Cross-border and intra-border routes of entry of P. falciparum in northwestern Ecuador. Possible routes of the human migration used for the passage of P. falciparum in the south coast of Colombia and the north coast of Ecuador. Elaborated according to the information collected from oral reports. Map created using QGIS software (QGIS 3.34 Prizren) (https://www.qgis.org) and edited with Adobe Illustrator version 27 (https://www.adobe.org).

Even though, cross border migration maintains transmission in eliminating areas, only a small number of studies have focused on cross border migration that maintains malaria transmission and spreads drug resistance mutations throughout the region. The study by Carrasquilla et al.⁴⁹ performed whole-genome sequencing of parasites from Ecuador and Colombia and found high relatedness and shared circulating clones. Previously, a study by Griffing et al.³⁰ has shown how P. falciparum lineages with unique drug resistance mutations repopulated Peru after near elimination in the 1990s. Similarly, a study by Ventocilla et al.⁷² suggests population flow between P. vivax parasites in Ecuador and Peru. This current study complements these previous findings by suggesting that migratory routes carry new drug resistance mutations to areas where they were not previously reported.

A possible limitation of this study is the low number of samples in some of the localities such as San Lorenzo. The number of samples mirrors the small number of reported cases in those localities and shows that even a small number of parasites circulating can cause important outbreaks that bring large shifts in genotype frequencies and continue spatio-temporal allele fluctuations. Consequently, in a region in pre-elimination with these epidemiological characteristics, genotype predictions will be difficult and continued monitoring is needed.

Factors such as drug pressure and host human migration influence the emergence and spread of resistant parasites which contribute to the appearance of malaria outbreaks and complicate malaria control and elimination in Ecuador. The findings of this work indicate that CQ and pyrimethamine-resistant parasites have increased in recent years, while artemisinin-sensitive parasites prevail in Ecuador. Therefore, this study shows that the current treatment (artemether + lumefantrine) likely remains effective against P. falciparum and supports the continuation of its use as a main treatment, but warns against the use of CQ, SP or proguanil. We note, however, that we employ a candidate gene approach and cannot rule out the presence of novel resistance-linked mutations elsewhere in the genome.

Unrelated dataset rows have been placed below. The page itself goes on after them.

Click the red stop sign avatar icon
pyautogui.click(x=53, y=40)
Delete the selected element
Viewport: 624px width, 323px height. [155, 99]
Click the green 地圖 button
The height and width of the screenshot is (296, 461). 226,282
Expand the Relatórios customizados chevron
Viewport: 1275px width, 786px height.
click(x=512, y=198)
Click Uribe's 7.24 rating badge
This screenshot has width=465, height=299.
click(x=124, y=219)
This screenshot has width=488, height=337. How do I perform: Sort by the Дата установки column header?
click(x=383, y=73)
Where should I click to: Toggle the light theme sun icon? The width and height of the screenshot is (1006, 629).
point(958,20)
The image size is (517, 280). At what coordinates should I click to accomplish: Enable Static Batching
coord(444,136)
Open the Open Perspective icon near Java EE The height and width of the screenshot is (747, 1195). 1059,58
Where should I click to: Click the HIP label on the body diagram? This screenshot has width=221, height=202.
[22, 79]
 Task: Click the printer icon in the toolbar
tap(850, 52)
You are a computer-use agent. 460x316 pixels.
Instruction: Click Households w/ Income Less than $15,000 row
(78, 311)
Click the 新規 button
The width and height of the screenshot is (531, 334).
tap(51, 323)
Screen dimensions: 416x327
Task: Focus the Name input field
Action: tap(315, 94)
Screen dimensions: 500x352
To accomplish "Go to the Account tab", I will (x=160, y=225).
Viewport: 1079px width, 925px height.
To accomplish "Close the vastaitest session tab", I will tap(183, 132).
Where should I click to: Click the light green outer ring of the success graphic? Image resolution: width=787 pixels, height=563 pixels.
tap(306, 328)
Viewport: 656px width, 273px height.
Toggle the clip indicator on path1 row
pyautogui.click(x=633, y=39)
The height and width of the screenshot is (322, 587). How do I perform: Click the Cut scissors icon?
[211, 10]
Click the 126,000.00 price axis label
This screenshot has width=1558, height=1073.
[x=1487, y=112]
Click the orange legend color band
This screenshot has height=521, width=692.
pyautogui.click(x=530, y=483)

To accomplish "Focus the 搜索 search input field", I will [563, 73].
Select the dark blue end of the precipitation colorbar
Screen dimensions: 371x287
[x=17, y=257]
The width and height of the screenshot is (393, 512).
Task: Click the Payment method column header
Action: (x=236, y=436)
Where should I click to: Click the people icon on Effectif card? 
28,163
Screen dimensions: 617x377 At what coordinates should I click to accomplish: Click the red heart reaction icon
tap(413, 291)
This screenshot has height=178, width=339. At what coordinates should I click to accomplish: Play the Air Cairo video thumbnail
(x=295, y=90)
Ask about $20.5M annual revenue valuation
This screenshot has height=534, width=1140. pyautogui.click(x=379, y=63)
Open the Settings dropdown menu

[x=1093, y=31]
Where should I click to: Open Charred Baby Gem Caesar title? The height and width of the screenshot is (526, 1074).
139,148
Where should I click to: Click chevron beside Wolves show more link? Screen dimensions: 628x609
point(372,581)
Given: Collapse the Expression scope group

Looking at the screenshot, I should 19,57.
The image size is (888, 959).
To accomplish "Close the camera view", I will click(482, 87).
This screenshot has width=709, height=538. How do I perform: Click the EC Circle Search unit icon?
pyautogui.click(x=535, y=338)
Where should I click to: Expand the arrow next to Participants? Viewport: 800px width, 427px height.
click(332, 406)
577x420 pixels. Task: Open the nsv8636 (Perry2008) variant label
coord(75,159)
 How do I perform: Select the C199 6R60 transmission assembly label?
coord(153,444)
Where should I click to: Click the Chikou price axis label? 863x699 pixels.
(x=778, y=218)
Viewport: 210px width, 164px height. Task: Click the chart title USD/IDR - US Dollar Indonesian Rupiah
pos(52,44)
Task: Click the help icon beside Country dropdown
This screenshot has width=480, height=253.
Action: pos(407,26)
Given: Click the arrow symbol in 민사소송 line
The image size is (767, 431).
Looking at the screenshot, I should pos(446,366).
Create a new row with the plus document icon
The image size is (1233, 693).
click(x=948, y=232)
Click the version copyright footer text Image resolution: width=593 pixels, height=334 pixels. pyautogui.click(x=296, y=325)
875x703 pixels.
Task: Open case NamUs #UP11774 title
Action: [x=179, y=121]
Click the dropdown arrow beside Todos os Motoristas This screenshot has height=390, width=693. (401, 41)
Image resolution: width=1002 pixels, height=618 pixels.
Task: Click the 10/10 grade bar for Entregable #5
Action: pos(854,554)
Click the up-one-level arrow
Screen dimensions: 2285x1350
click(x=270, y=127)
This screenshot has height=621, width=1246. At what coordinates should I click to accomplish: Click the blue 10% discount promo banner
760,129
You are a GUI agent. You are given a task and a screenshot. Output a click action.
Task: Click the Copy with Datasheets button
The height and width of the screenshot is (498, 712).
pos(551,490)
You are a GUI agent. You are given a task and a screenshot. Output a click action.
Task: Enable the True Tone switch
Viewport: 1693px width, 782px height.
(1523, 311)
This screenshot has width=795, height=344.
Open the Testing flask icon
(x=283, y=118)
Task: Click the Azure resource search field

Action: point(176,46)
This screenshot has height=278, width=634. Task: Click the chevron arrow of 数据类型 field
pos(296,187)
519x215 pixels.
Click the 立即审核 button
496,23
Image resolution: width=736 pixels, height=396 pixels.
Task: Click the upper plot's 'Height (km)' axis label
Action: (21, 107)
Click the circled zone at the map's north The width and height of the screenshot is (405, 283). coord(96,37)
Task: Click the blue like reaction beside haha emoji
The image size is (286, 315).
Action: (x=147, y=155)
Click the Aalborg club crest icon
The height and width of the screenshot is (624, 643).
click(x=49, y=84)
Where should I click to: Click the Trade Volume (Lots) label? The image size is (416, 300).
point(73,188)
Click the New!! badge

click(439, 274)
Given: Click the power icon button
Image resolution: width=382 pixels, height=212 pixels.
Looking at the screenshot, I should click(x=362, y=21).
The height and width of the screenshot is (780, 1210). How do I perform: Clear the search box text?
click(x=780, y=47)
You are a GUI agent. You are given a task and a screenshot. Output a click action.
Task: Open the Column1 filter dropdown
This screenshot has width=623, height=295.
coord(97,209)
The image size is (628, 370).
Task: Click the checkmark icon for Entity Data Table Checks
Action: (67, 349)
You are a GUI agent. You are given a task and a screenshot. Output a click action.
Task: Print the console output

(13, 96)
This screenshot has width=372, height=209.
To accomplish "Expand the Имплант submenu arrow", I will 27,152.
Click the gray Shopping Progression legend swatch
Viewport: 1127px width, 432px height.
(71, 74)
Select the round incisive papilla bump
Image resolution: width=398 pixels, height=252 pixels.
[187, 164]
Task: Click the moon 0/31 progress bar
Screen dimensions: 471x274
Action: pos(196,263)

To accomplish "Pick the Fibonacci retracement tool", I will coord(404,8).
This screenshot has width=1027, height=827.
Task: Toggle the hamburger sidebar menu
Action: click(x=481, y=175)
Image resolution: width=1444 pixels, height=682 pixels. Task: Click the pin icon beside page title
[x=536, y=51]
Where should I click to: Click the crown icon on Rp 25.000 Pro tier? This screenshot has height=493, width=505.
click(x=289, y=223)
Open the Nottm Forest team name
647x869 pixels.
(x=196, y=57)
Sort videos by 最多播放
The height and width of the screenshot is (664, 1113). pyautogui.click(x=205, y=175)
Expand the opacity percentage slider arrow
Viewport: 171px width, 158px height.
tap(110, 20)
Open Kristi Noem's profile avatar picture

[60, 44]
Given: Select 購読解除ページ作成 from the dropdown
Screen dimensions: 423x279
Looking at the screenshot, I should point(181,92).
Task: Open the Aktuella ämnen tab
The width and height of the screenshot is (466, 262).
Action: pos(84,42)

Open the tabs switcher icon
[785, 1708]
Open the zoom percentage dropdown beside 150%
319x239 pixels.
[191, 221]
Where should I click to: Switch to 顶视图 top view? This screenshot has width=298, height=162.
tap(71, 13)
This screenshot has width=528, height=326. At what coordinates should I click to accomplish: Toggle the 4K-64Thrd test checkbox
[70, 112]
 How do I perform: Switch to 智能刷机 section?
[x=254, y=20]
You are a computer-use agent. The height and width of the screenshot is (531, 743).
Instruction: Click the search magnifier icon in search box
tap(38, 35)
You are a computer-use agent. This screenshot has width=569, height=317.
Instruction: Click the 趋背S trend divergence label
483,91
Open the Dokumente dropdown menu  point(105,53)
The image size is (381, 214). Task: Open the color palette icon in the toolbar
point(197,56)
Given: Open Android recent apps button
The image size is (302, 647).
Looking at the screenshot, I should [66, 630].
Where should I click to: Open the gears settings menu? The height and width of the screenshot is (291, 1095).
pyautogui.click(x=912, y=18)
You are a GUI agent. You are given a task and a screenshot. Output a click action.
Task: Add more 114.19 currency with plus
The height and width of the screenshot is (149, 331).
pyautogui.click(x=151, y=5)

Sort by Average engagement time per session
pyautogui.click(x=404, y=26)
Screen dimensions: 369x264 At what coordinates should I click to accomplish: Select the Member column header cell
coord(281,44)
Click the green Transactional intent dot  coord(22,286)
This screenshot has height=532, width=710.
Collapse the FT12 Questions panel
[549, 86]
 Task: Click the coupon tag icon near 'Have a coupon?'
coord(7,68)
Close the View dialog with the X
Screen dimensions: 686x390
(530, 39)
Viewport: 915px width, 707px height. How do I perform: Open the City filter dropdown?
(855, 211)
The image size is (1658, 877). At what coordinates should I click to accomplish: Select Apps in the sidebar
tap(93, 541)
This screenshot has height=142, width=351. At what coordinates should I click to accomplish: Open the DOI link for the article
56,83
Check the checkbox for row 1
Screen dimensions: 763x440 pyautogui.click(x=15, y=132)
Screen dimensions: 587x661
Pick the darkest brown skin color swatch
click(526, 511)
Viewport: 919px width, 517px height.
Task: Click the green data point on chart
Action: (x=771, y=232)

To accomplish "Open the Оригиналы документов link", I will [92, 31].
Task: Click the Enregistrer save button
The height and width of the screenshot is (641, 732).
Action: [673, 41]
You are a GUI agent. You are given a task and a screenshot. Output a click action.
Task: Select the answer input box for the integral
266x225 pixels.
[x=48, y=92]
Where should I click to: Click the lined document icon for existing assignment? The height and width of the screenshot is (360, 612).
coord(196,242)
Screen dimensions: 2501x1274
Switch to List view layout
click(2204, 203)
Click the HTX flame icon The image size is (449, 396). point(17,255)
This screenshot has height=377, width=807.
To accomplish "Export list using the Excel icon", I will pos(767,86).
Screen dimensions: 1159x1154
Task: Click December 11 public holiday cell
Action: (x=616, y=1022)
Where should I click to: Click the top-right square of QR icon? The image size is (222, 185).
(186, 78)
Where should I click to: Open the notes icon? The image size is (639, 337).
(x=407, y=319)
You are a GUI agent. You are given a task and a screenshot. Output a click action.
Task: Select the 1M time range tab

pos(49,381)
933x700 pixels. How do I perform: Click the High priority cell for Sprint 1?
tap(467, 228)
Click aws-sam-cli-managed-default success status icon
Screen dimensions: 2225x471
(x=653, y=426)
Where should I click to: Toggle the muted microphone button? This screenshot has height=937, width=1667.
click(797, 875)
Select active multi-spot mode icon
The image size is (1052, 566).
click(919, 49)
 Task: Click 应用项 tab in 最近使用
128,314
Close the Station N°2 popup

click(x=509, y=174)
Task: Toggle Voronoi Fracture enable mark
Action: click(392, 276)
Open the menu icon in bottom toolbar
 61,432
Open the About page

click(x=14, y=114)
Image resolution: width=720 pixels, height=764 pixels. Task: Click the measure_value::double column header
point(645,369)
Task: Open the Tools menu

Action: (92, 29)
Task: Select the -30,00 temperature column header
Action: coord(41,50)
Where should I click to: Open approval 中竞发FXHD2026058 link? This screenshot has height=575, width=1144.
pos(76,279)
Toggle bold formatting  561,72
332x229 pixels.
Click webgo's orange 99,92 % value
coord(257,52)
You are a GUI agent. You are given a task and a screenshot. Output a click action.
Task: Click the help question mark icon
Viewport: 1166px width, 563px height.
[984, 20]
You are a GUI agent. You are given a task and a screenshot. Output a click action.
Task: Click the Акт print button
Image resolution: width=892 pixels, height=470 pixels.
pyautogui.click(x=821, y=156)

In addition, the genotypes of P. falciparum show rapid fluctuations within the region, likely due to the boom-bust dynamics of clonal lineages coupled with frequent migration of human hosts across the Ecuador-Colombia border which may make the spread of drug resistant parasites in the region less predictable, increasing the need for continued monitoring of genetic drug resistance profiles in low transmission areas.

Finally, this study demonstrates the importance of the epidemiological characterization of resistance in P. falciparum in a region in the process of eliminating malaria: genetic surveillance of drug resistance genes is key to responding in a timely manner in case of therapeutic failure because it informs treatment success or failure before clinical observations to prevent the spread of malaria.